_Provided records_
%%
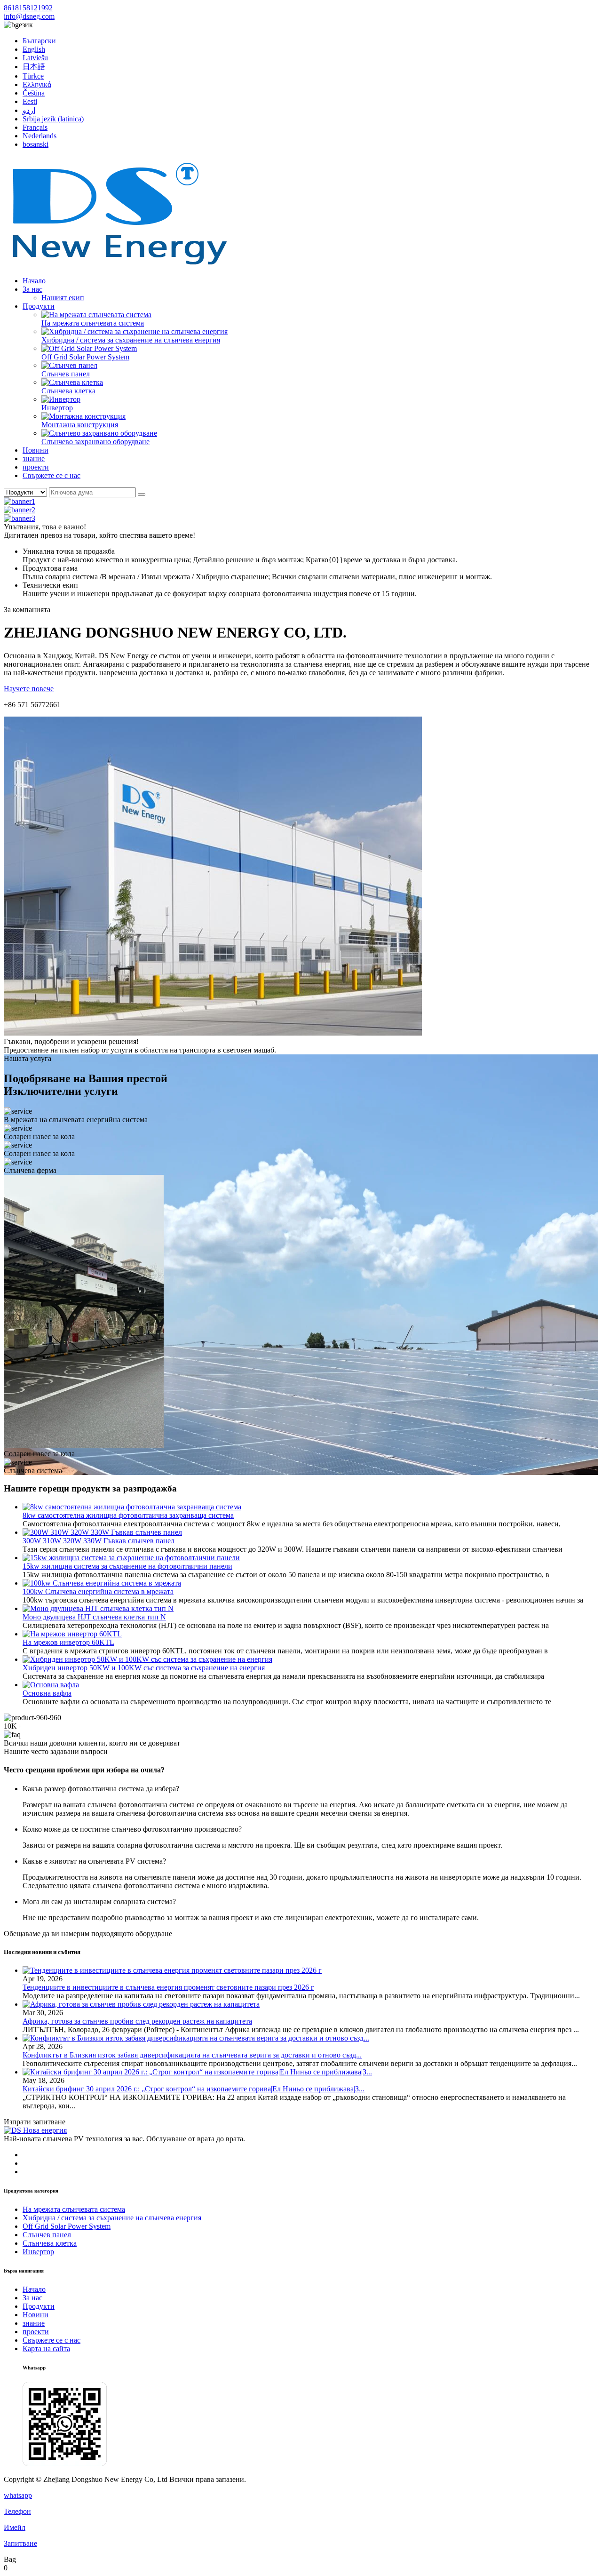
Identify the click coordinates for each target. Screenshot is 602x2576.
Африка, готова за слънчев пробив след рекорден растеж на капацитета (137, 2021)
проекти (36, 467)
%%
%%
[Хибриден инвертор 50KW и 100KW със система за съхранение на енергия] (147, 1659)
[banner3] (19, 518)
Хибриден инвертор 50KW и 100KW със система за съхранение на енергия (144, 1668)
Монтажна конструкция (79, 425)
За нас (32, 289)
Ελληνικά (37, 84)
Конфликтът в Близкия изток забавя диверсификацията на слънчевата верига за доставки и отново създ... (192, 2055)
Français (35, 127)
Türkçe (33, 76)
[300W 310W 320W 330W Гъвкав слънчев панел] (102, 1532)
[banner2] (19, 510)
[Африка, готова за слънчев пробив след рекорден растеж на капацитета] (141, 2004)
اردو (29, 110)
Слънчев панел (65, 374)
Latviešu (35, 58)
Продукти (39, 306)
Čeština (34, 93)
%%
_What to work on_
Give back, word for word, only the lines above from the line holding "[300W 310W 320W" to the line holding "Čeština (34, 93)", both included.

_Written response_
[300W 310W 320W 330W Гъвкав слънчев панел] (102, 1532)
[banner2] (19, 510)
[Африка, готова за слънчев пробив след рекорден растеж на капацитета] (141, 2004)
اردو (29, 110)
Слънчев панел (65, 374)
Latviešu (35, 58)
Продукти (39, 306)
Čeština (34, 93)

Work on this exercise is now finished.